Defunct bus company in New York City

Jamaica Buses, Inc., also known as Jamaica Bus Lines or the Jamaica Bus Company, was a bus company in New York City, New York, operating local service in Queens and express service to Manhattan until January 30, 2006, when the MTA Bus Company took over its operations.

The president of Jamaica Buses, and GTJ Reit Inc. was the late Jerome Cooper (August 14, 1928 – May 20, 2015, aged 86). Its facility was located on 114-15 Guy R. Brewer Boulevard in South Jamaica, Queens.

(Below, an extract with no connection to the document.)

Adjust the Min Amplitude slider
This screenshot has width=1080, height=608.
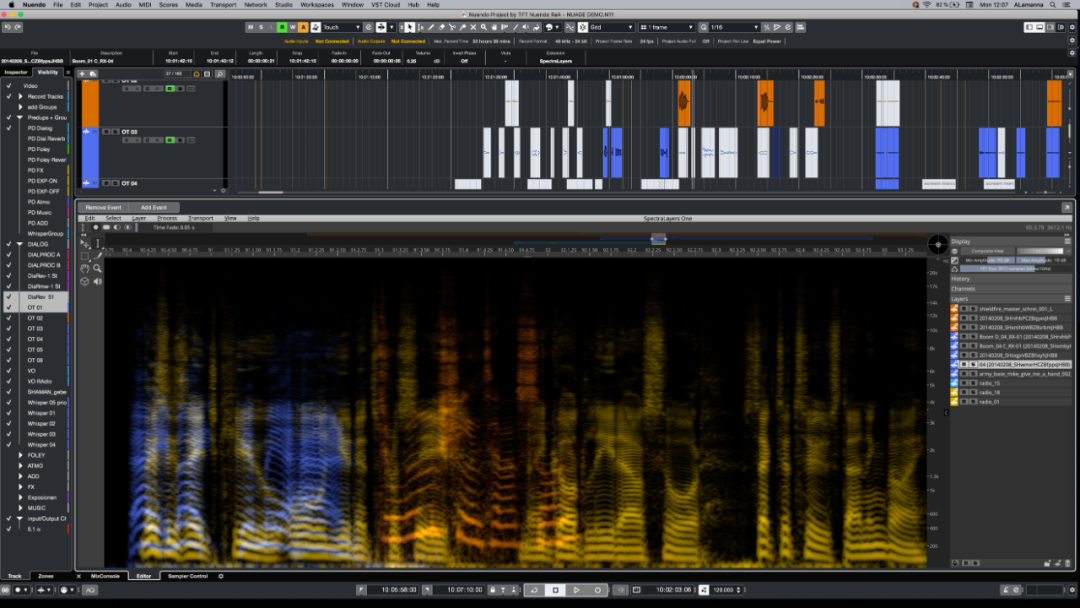[x=989, y=260]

From 1954 to 1995, Jamaica Buses, also provided charter services.

==History==
After the bankruptcy of the Long Island Electric Railway in 1926, the company's trolley lines in Nassau County were disestablished, however the ones in Queens survived, and the company was reorganized as the Jamaica Central Railways. This company would continue to operate streetcars for another six years. Upon reestablishment, the company purchased used trolley cars from companies such as the Empire State Railroad of Oswego, and the New York and Stamford Railway. Many of these cars dated back as far as 1911 and proved to be defective when used on the Far Rockaway Line. The conditions became so dangerous that by the Summer of 1930 the New York State Public Service Commission intervened and demanded that they trade the cars in for those from the Eastern Massachusetts Street Railway. Unfortunately, those cars proved to be inadequate, and that line was eventually abandoned. Cars on other lines inherited from the LIER did not suffer such misfortunes.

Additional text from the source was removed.